* BEGIN Reading passage *

Luxe, Calme et Volupté is a 1904 oil painting by the French artist Henri Matisse. Both foundational in the oeuvre of Matisse and a pivotal work in the history of art, Luxe, Calme et Volupté is considered the starting point of Fauvism. This painting is a dynamic and vibrant work created early on in his career as a painter. It displays an evolution of the Neo-Impressionist style mixed with a new conceptual meaning based in fantasy and leisure that had not been seen in works before.

Background
Prior to the beginning of his Fauvist period Matisse had been formally educated in the arts and started his career copying works from old masters. His first original works resembled those from his education. After he left school, influence from Impressionism developed into his work and gradually led him to the Post-Impressionist movement where this style stuck with him until it evolved into Fauvism. Matisse frequently purchased works from artists such as Cézanne, Van Gogh, and Gauguin during his time before Fauvism that influenced his painting and the development of his style over time.

Luxe, Calme et Volupté was painted by Matisse in 1904, after a summer spent working in St. Tropez on the French Riviera alongside the Neo-Impressionist painters Paul Signac and Henri-Edmond Cross. Signac purchased the work, which was exhibited in 1905 at the Salon des Indépendants.

The painting's title comes from the poem L'Invitation au voyage, from Charles Baudelaire's volume Les Fleurs du mal (The Flowers of Evil):

Style
The painting is Matisse's most important work in which he used the Divisionist technique advocated by Signac. Divisionism is created by individual dots of colors placed strategically on the canvas in order to appear blended from a distance; Matisse's variant of this style is created by numerous short dashes of color to develop the forms that are seen in the image. He first adopted the style after reading Signac's essay "D'Eugène Delacroix au Néo-impressionisme" in 1898.

* END Reading passage *
* BEGIN Supplied information *

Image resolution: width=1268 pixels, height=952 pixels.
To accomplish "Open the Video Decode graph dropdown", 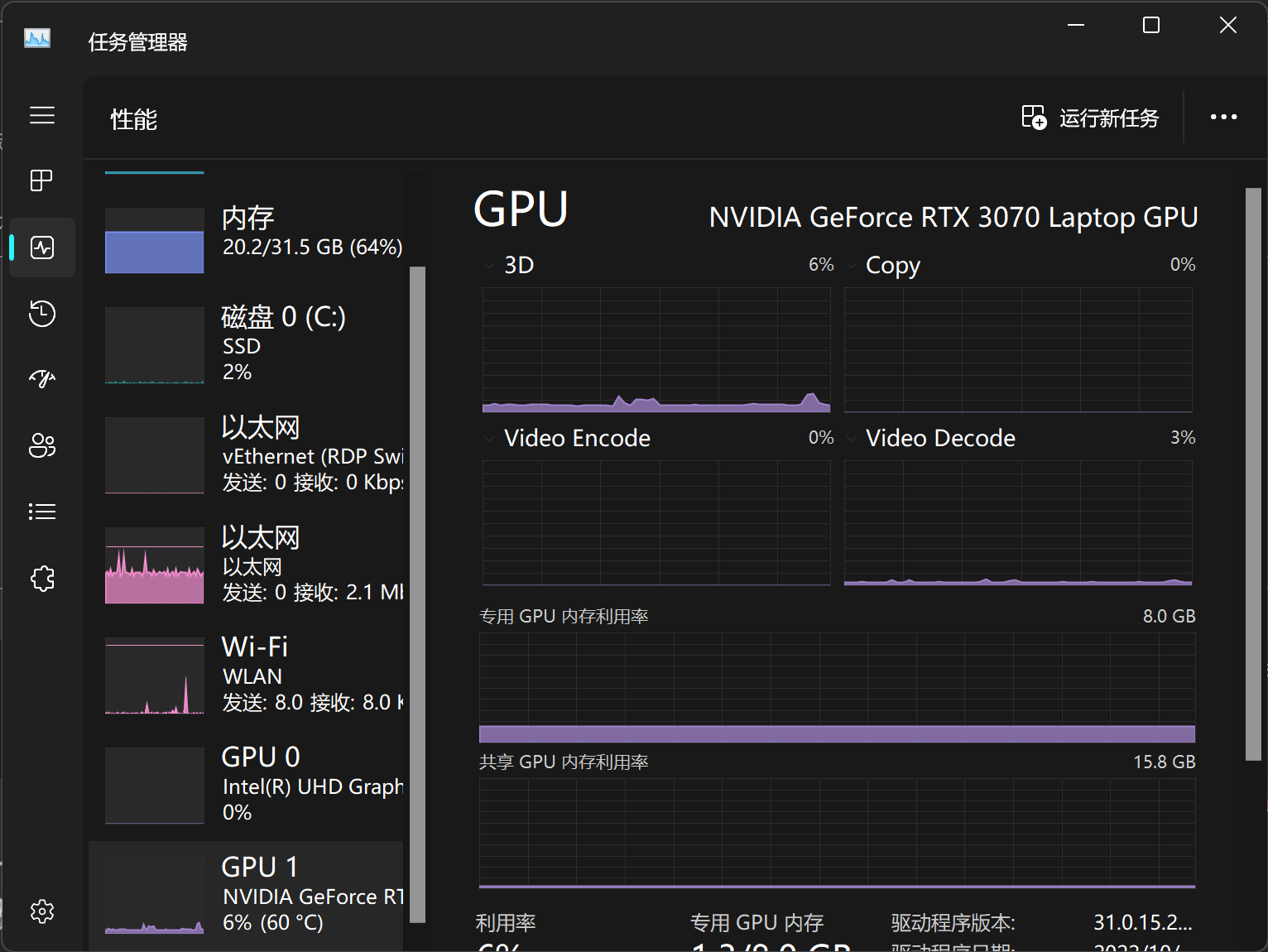I will [x=851, y=438].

* END Supplied information *

▸ Set exercise: Duplicate the part of the passage on the painting Luxe, Calme et Volupté from "Luxe, Calme et Volupté is a" to "in works before.".

▸ Solution to this problem:
Luxe, Calme et Volupté is a 1904 oil painting by the French artist Henri Matisse. Both foundational in the oeuvre of Matisse and a pivotal work in the history of art, Luxe, Calme et Volupté is considered the starting point of Fauvism. This painting is a dynamic and vibrant work created early on in his career as a painter. It displays an evolution of the Neo-Impressionist style mixed with a new conceptual meaning based in fantasy and leisure that had not been seen in works before.